- _What is required_: Render the entries from the first line through the line containing "pyautogui.click(x=700, y=532)", inclusive, as a JSON list of strings with one string per line and blank lines omitted. Leave the pictures out of the answer.

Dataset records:

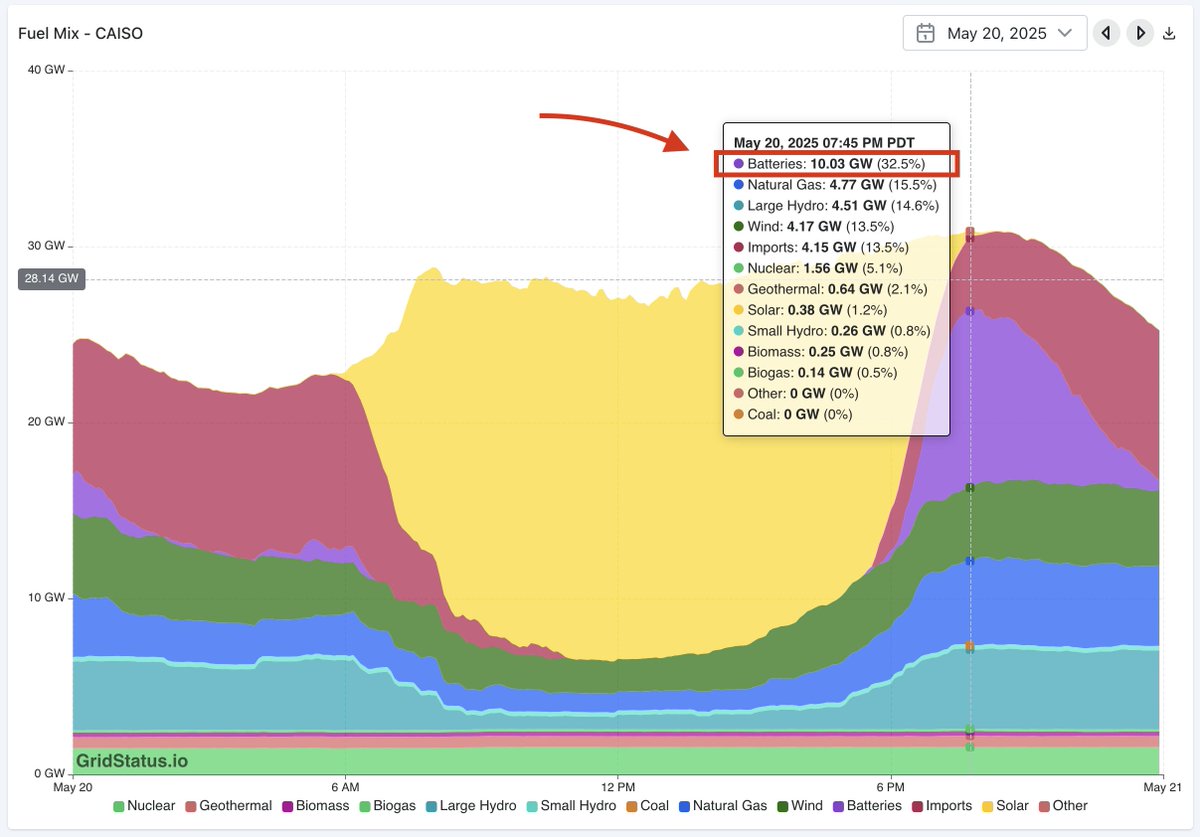The height and width of the screenshot is (837, 1200).
Task: Navigate to the previous day arrow
Action: coord(1105,32)
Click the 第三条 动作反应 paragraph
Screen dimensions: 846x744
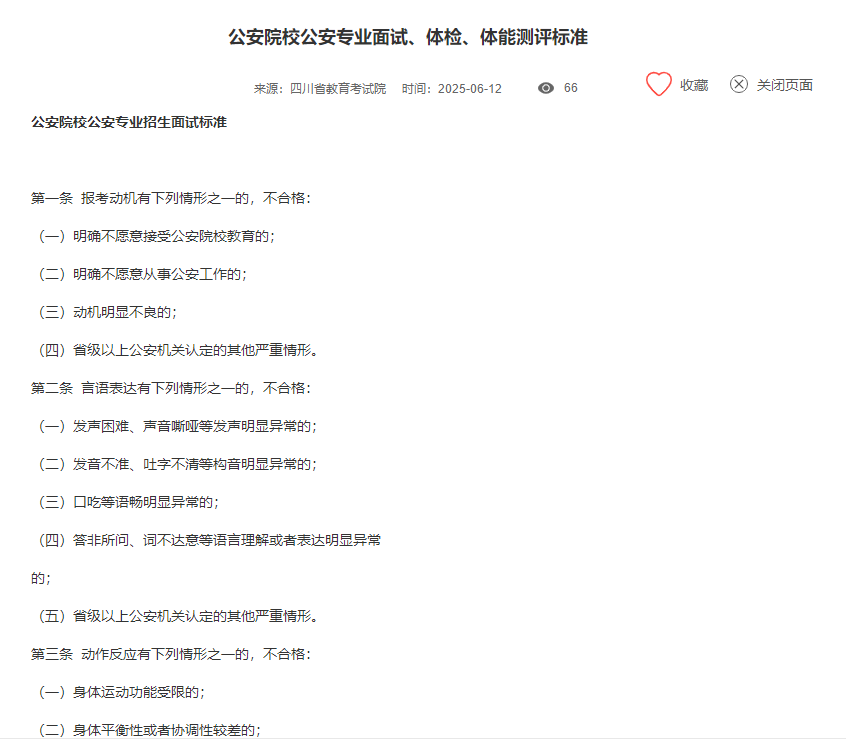click(x=171, y=654)
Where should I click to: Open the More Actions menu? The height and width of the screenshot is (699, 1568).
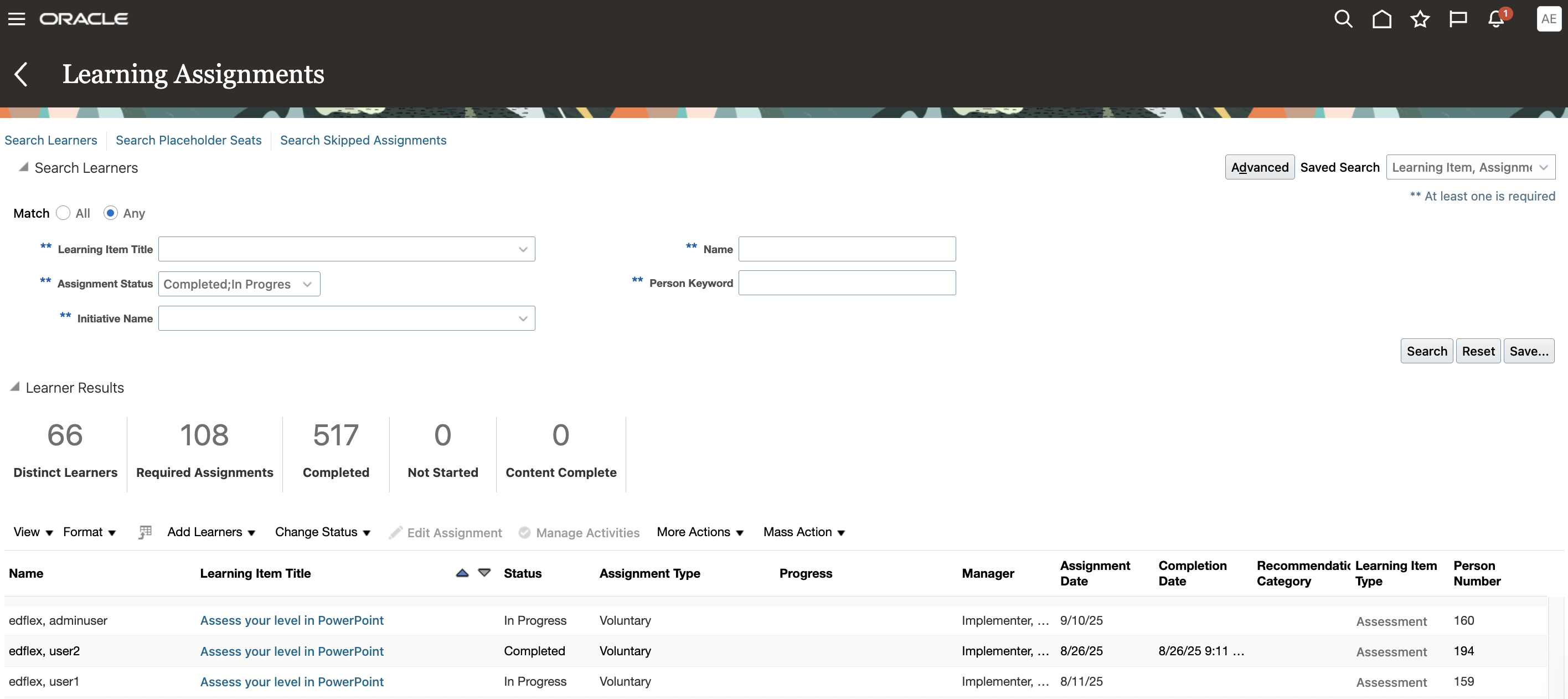pyautogui.click(x=700, y=532)
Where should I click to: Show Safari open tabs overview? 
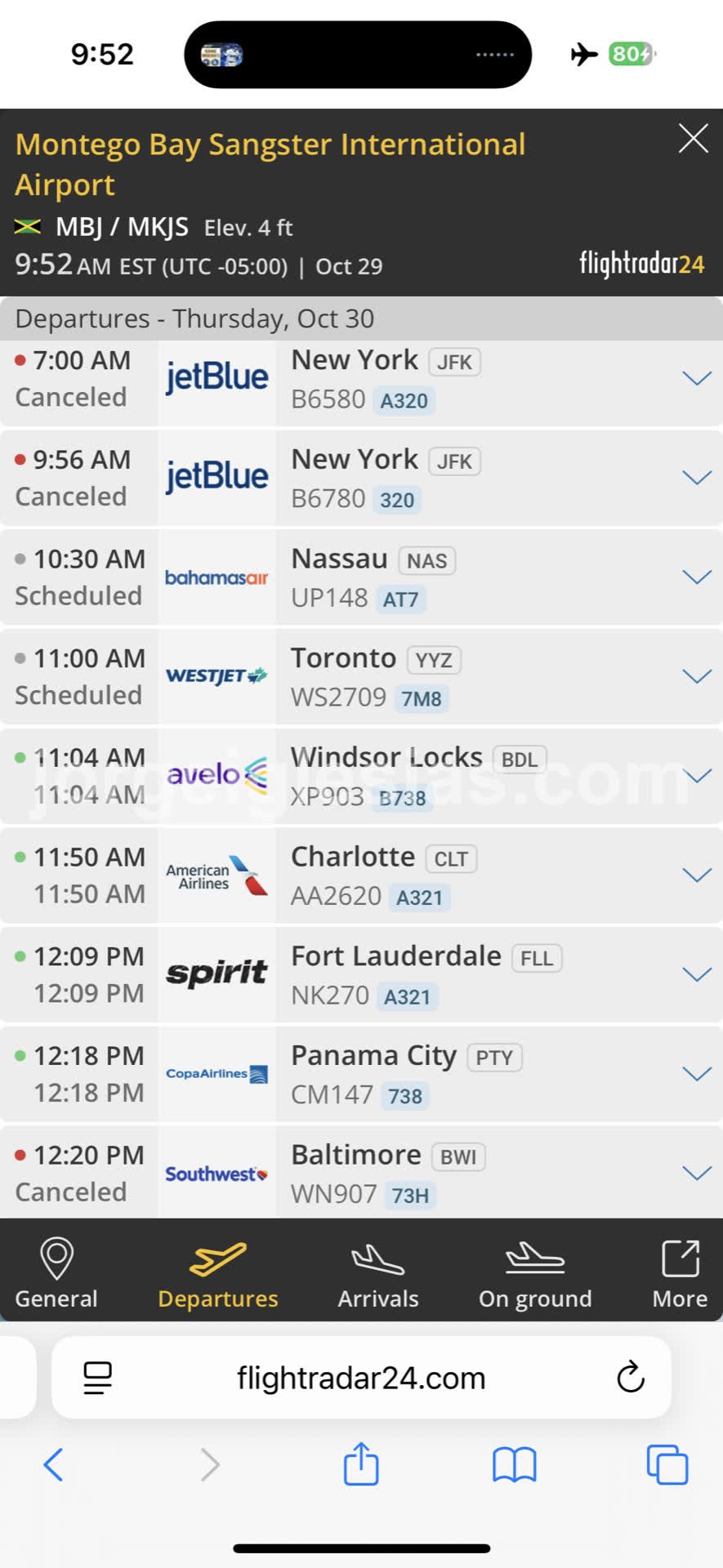[667, 1464]
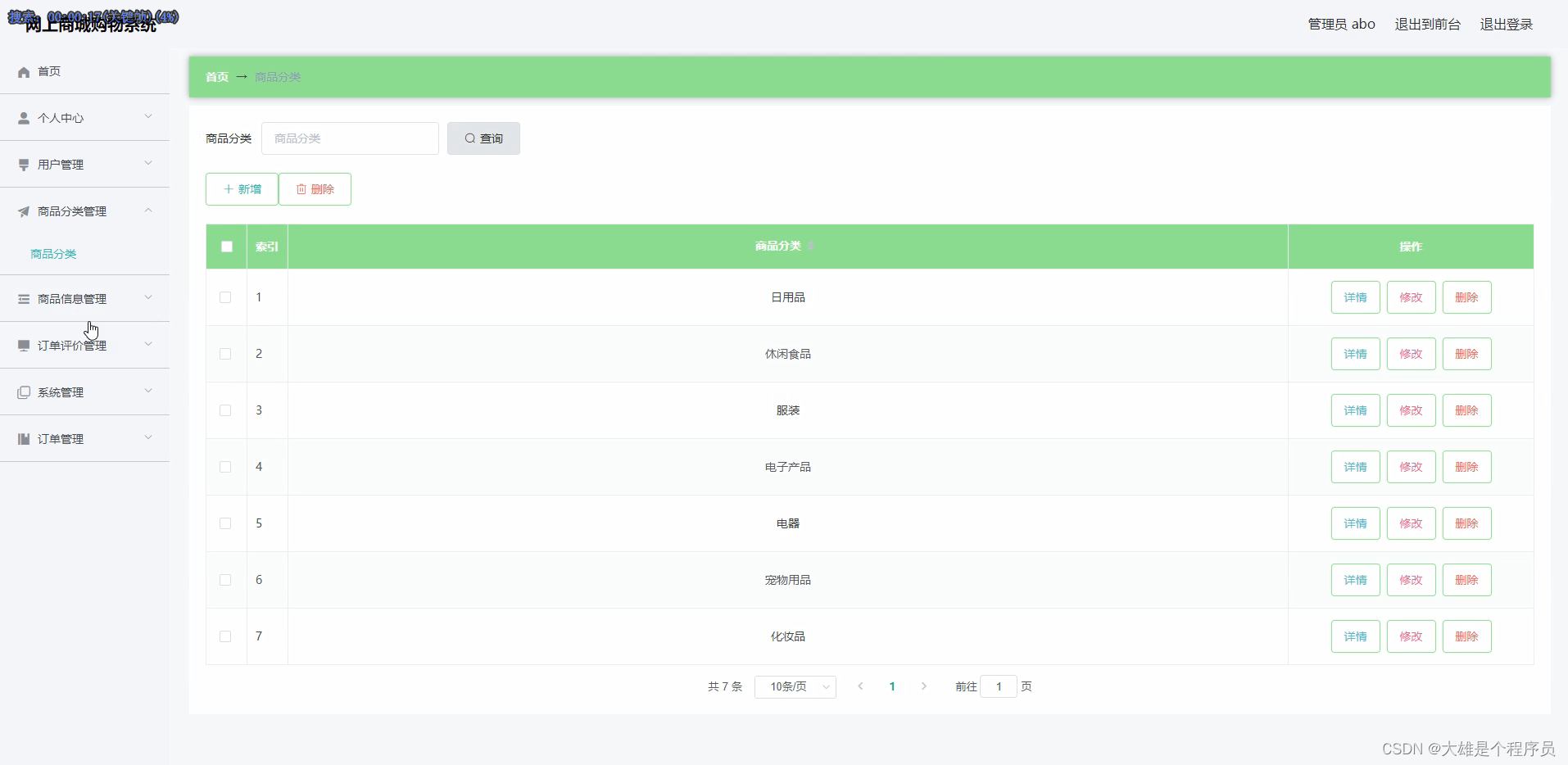The height and width of the screenshot is (765, 1568).
Task: Check the checkbox for row 日用品
Action: coord(225,297)
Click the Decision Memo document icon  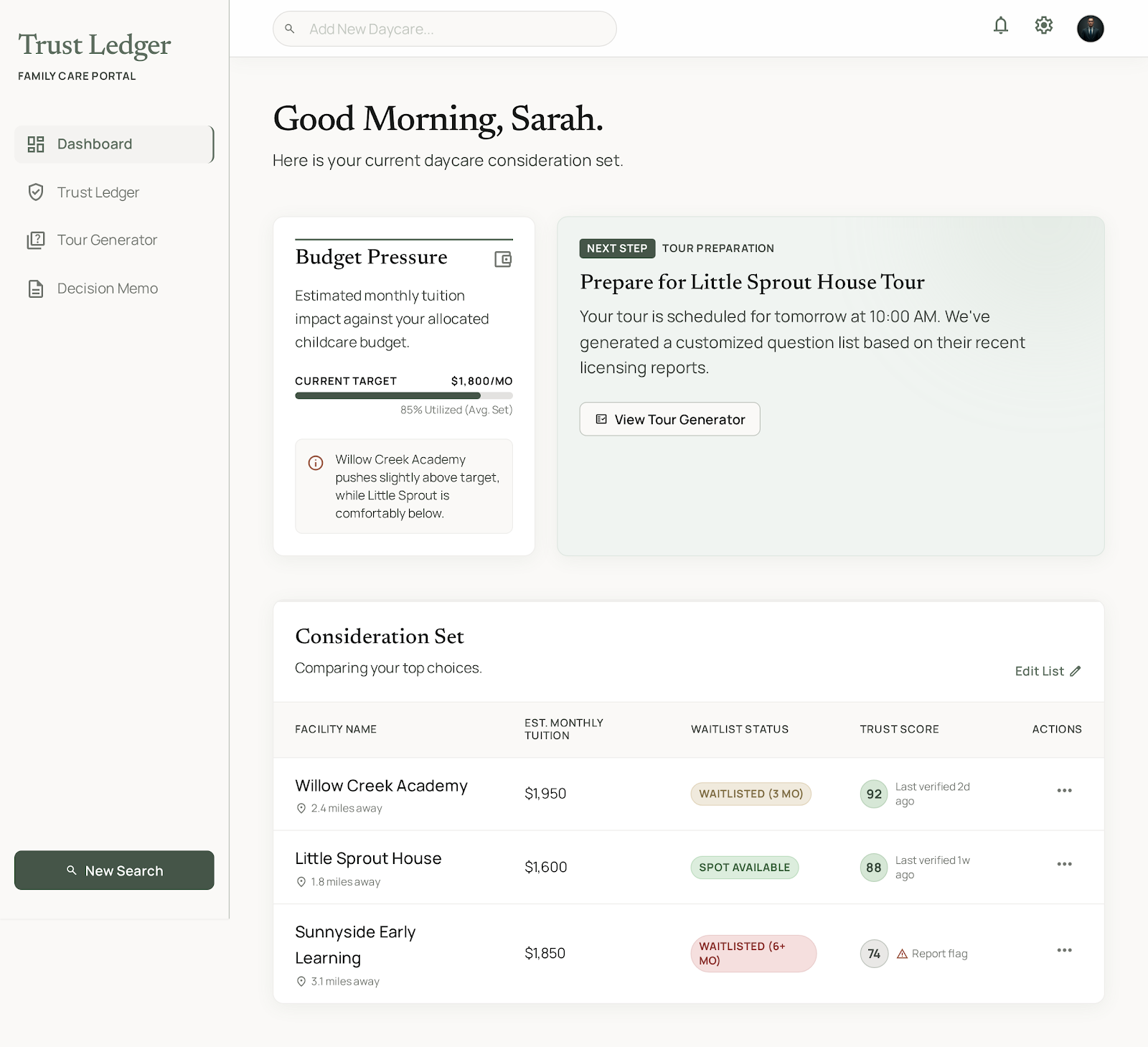click(37, 288)
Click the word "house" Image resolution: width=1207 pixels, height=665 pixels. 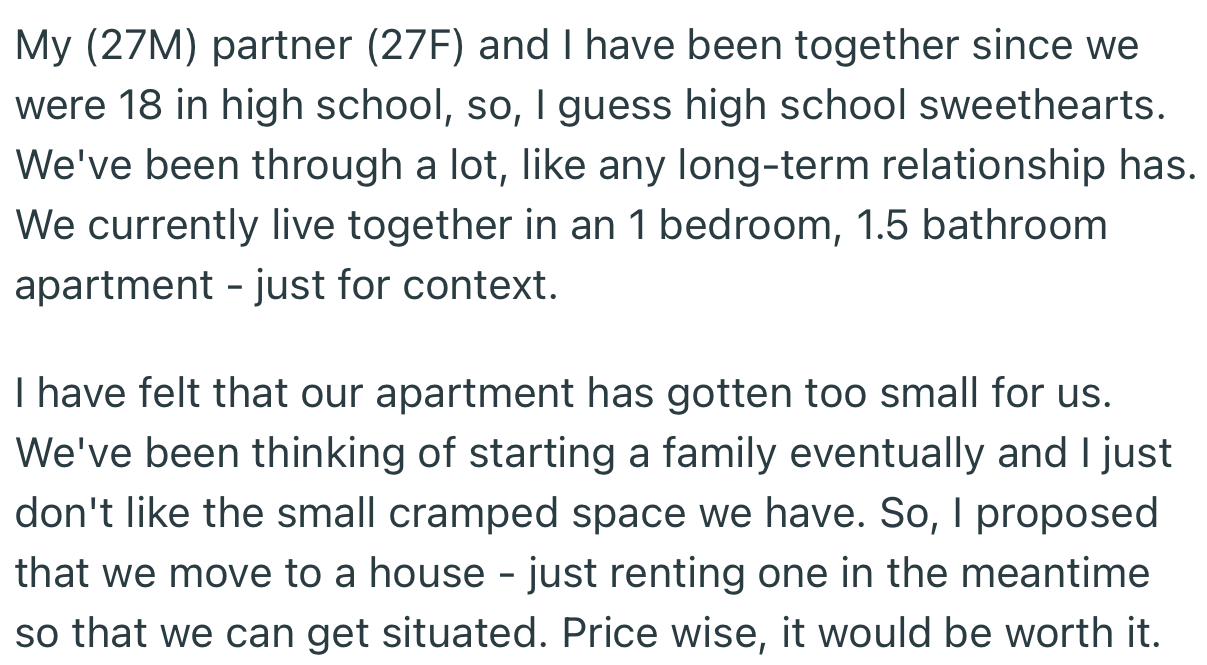pos(428,573)
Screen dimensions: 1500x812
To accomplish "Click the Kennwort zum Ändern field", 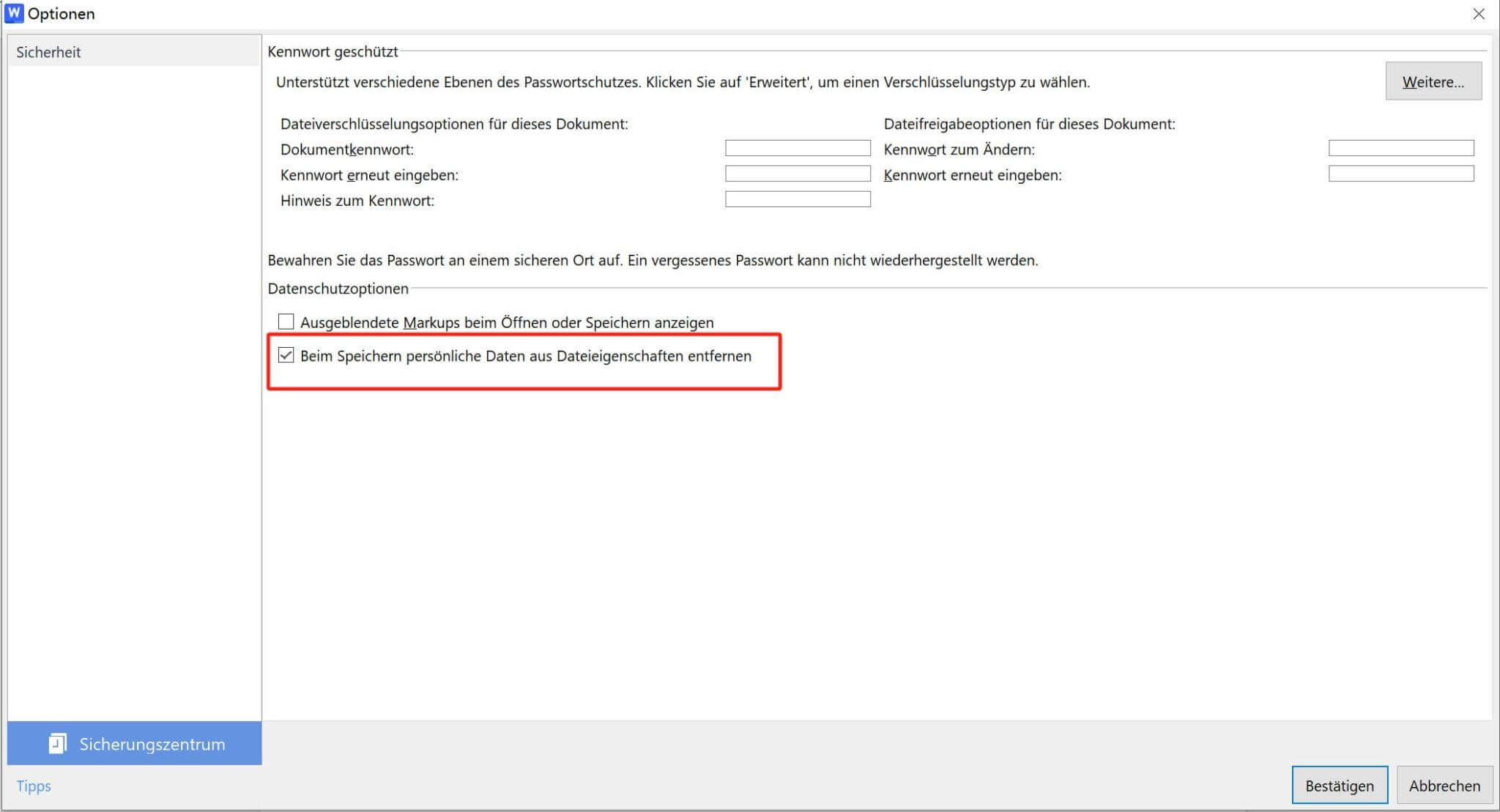I will [1400, 148].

- _Exercise output_:
[
  "The height and width of the screenshot is (837, 1200).",
  "Task: Navigate to the previous day arrow",
  "Action: coord(1105,32)",
  "Click the 第三条 动作反应 paragraph",
  "Screen dimensions: 846x744",
  "click(x=171, y=654)",
  "Where should I click to: Open the More Actions menu? The height and width of the screenshot is (699, 1568).",
  "pyautogui.click(x=700, y=532)"
]